Hasta el momento, los shabab no habían pasado de las amenazas, que dirigieron contra Etiopía, Kenia, Uganda y Burundi, pero nunca habían lanzado ataques fuera de territorio somalí. Sus objetivos se limitaban a este último país, donde las agencias humanitarias solo pueden repartir ayuda gracias a los contactos que mantienen con dirigentes del movimiento.
Las bombas de Kampala muestran, sin embargo, que también tienen capacidad de actuar fuera, dentro de un proceso cuya meta final podría ser adquirir la representatividad de Al Qaida en África oriental.
Tribunales islámicos
Los shabab, cuya creación se remonta al 2006, eran en un principio el movimiento de la juventud de los Tribunales Islámicos, que controlaron durante un corto tiempo a Somalia en el segundo semestre del 2006, antes de ser derrotados por el Ejército etíope.
La mayoría de los dirigentes de los Tribunales se exiliaron, y los combatientes que quedaron en Somalia para luchar contra las tropas etíopes se unieron bajo la bandera shabab, que se convirtió de hecho en el brazo armado del movimiento islamista somalí.
Los shabab quieren una aplicación muy estricta de la sharia (ley islámica), pero al margen de este extremo el movimiento no es homogéneo. Un ataque suicida, que causó una carnicería durante una ceremonia de entrega de diplomas en Mogadiscio a finales del 2009, provocó un debate interno entre los dirigentes de la organización.

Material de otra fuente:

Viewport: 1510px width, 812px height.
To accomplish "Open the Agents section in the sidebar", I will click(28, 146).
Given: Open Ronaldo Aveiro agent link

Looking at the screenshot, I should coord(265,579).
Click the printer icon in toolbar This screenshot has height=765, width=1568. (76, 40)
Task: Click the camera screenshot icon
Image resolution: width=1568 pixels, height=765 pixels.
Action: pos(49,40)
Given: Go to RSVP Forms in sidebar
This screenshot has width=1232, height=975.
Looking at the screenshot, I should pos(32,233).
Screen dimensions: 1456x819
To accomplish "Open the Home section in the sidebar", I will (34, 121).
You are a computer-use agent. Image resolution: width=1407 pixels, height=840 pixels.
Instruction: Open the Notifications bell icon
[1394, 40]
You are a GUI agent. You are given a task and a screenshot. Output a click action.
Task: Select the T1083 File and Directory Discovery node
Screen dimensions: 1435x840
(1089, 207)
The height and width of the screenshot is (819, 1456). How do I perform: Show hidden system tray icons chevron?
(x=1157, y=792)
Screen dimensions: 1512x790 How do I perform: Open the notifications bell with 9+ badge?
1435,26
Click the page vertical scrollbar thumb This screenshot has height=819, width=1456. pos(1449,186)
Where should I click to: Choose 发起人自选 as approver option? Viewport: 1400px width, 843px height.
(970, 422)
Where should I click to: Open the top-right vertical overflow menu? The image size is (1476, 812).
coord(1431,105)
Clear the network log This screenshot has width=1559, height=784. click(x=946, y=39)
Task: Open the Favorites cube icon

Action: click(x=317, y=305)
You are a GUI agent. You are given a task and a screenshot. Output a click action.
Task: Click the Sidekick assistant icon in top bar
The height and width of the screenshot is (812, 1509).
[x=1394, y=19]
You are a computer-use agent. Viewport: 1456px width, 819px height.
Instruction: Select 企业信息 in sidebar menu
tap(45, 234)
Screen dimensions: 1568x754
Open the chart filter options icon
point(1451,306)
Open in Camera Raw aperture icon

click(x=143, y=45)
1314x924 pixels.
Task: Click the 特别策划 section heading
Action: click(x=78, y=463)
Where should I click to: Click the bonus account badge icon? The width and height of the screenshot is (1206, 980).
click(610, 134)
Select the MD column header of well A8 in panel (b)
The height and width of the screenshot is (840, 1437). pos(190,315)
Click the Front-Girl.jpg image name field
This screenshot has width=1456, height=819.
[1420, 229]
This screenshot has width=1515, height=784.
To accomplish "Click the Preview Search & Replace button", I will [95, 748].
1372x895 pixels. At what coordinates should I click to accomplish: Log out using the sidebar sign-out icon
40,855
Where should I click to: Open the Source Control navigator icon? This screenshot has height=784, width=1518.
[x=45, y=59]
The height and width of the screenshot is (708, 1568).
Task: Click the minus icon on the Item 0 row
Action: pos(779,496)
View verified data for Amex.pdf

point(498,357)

Sin embargo, la línea dura del movimiento parece haber tomado el control, y reivindica su proximidad a la ideología de la yihad mundial que preconiza Al Qaida. El movimiento incluye una rama armada, Jeish al-Usrah (El ejército del sufrimiento), y una policía religiosa, principal órgano de propaganda, llamado Jeish al-Hisbah (El ejército de la moralidad).